## PROBLEM DETAILS
What you return must match the records word for word.

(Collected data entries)
•••••
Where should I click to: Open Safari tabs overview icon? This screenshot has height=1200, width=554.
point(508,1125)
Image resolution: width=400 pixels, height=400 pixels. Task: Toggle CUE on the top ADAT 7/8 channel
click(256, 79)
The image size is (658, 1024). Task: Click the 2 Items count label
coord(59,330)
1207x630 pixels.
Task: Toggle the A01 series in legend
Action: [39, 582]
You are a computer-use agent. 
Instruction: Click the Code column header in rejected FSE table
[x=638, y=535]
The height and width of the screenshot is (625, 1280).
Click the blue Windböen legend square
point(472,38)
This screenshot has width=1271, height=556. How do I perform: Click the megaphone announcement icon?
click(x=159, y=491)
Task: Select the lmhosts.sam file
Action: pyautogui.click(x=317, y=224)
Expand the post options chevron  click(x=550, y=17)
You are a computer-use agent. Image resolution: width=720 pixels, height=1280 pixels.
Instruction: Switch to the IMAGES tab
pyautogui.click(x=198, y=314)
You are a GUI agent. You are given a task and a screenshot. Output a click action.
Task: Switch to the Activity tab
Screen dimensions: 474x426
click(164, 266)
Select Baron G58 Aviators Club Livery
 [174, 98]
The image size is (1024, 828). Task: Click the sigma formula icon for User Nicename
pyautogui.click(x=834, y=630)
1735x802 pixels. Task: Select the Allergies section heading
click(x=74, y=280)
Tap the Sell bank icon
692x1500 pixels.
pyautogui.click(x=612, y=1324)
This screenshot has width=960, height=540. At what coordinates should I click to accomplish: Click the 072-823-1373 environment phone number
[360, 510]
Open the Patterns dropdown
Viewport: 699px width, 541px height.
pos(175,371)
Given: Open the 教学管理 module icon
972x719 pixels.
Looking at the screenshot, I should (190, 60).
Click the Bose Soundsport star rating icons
•••••
## RESPONSE TO THE TASK
Where should I click to: Open Safari tabs overview icon? This screenshot has height=1200, width=554.
point(508,1125)
Image resolution: width=400 pixels, height=400 pixels. Task: Toggle CUE on the top ADAT 7/8 channel
click(256, 79)
The image size is (658, 1024). Task: Click the 2 Items count label
coord(59,330)
1207x630 pixels.
Task: Toggle the A01 series in legend
Action: [39, 582]
You are a computer-use agent. 
Instruction: Click the Code column header in rejected FSE table
[x=638, y=535]
The height and width of the screenshot is (625, 1280).
Click the blue Windböen legend square
point(472,38)
This screenshot has width=1271, height=556. How do I perform: Click the megaphone announcement icon?
click(x=159, y=491)
Task: Select the lmhosts.sam file
Action: pyautogui.click(x=317, y=224)
Expand the post options chevron  click(x=550, y=17)
You are a computer-use agent. Image resolution: width=720 pixels, height=1280 pixels.
Instruction: Switch to the IMAGES tab
pyautogui.click(x=198, y=314)
You are a GUI agent. You are given a task and a screenshot. Output a click action.
Task: Switch to the Activity tab
Screen dimensions: 474x426
click(164, 266)
Select Baron G58 Aviators Club Livery
 [174, 98]
The image size is (1024, 828). Task: Click the sigma formula icon for User Nicename
pyautogui.click(x=834, y=630)
1735x802 pixels. Task: Select the Allergies section heading
click(x=74, y=280)
Tap the Sell bank icon
692x1500 pixels.
pyautogui.click(x=612, y=1324)
This screenshot has width=960, height=540. At what coordinates should I click to accomplish: Click the 072-823-1373 environment phone number
[360, 510]
Open the Patterns dropdown
Viewport: 699px width, 541px height.
pos(175,371)
Given: Open the 教学管理 module icon
972x719 pixels.
Looking at the screenshot, I should (190, 60).
Click the Bose Soundsport star rating icons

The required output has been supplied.